We find asthma weed (parietaria judaica), rambling dock (acetosa sagittata), red amaranth (amaranthus), plantain (plantago major) and sow thistle (sonchus oleraceus).
“Rambling dock is a lemony weed with quite a citrus flavour,” he says. “It’s great in salads and with fish. The amaranth is a ‘superfood’. It probably came from South America where they’ve cultivated it forever. Plantain is one of the most respected weeds in Chinese Medicine – Aussies call it the bush Band-Aid.”
None of our wild discoveries are left behind. All the greenery goes into a camp steamer to kick-off Sunday lunch. We’re overcoming any ingrained weed phobia, a process Diego says we can start in our own backyards.
He tips chickweed (stellaria media), dandelion (taraxacum officinale) and mallow (malva neglecta) as being easy pickings. But getting to know your local area could see you honing your ability to find something to suit your taste.
“Wherever you live in Sydney, your own garden is the best source of foraged food,” he says. “The first thing you want to be concerned about is a clean environment to harvest. In your own garden, you can recognise all the plants that grow there, you know exactly what’s happening – a clean garden means you’ll have clean produce.
“If you want a specific harvest, there are other great locations, out west, other big areas of land that are not developed, or down south in forestry areas where we find mushrooms.
“And remember, there are cleaner councils than others.

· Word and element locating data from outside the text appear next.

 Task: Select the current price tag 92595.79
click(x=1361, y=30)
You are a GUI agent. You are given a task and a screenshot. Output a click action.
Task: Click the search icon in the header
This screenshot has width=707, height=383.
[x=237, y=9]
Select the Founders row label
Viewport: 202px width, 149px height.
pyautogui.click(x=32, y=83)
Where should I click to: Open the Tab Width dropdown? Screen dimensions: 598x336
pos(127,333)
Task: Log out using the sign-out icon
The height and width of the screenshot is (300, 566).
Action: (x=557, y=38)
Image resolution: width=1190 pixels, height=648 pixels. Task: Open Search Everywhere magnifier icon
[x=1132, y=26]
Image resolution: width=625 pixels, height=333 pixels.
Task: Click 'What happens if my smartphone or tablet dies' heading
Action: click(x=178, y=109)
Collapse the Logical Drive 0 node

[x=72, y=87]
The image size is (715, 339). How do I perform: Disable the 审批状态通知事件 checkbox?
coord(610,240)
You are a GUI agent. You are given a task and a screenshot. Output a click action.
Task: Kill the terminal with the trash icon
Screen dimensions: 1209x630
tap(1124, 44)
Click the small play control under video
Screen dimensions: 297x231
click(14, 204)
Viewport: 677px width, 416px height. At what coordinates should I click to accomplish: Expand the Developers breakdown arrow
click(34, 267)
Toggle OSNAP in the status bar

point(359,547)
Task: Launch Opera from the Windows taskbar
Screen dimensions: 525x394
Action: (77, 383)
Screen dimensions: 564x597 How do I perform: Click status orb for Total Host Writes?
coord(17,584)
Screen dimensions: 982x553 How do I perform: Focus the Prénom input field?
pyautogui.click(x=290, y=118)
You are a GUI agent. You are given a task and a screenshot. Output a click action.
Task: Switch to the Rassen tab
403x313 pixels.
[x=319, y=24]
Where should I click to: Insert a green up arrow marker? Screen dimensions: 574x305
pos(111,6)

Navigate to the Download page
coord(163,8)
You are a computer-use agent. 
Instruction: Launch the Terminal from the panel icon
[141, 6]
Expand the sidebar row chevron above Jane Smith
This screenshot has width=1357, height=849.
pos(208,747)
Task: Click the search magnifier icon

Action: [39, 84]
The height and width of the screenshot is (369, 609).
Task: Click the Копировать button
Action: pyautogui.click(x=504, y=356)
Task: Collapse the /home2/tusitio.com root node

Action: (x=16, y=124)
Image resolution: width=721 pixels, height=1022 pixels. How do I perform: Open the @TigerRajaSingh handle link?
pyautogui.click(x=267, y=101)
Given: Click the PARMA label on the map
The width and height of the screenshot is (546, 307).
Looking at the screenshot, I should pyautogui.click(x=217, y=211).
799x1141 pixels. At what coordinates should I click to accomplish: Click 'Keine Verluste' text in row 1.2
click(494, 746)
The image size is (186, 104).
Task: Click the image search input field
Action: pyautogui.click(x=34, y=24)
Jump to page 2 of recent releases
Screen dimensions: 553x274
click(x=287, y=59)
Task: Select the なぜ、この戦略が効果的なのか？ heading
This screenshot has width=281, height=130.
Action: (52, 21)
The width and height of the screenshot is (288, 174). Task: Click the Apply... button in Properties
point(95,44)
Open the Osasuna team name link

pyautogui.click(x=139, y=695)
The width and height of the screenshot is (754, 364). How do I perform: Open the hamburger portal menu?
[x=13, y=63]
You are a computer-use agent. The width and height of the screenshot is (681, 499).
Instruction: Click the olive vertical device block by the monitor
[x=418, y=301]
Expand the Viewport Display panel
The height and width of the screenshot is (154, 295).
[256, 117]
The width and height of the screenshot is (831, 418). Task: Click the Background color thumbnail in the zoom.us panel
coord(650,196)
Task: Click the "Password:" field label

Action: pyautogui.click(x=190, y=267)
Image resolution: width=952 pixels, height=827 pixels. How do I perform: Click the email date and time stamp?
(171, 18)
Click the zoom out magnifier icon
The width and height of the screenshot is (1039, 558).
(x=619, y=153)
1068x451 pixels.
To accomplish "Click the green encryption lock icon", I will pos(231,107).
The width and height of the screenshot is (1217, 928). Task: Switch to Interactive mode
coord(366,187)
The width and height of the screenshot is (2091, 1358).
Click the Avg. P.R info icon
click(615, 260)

The Leichhardt area went about 15 years without using chemicals on weeds. Marrickville Council made a big effort there too. They pay more respect to nature than others and they care about the health of their citizens – plus their citizens can be a bit more vocal.
“Others put everything in the hands of contractual cowboys. I won’t say who they are, but ask your council. Maybe you don’t want to go looking around there.”
START in your own garden and identify a few edible finds, only eating what you recognise.
ASK permission. If you’re harvesting weeds, owners will usually let you take as much as you like, before pointing you towards the next infestation.
BEFORE you pick anything in public spaces, walk around the environment or investigate what sprays are used.
LOOK for big unmanaged spaces. Major stakeholders often don’t have a budget for spraying or upkeep.
Growing up on a Farm in Italy, Diego is bringing traditional ideas to the inner city that have been imparted over time. His awareness came from listening, eavesdropping on an older generation, collecting greens for his elders, then working in orchards and gardens. It’s not about becoming an expert overnight, but recognising three or four species can lead to identifying new ones along the way.
From there, it’s your own wild ride.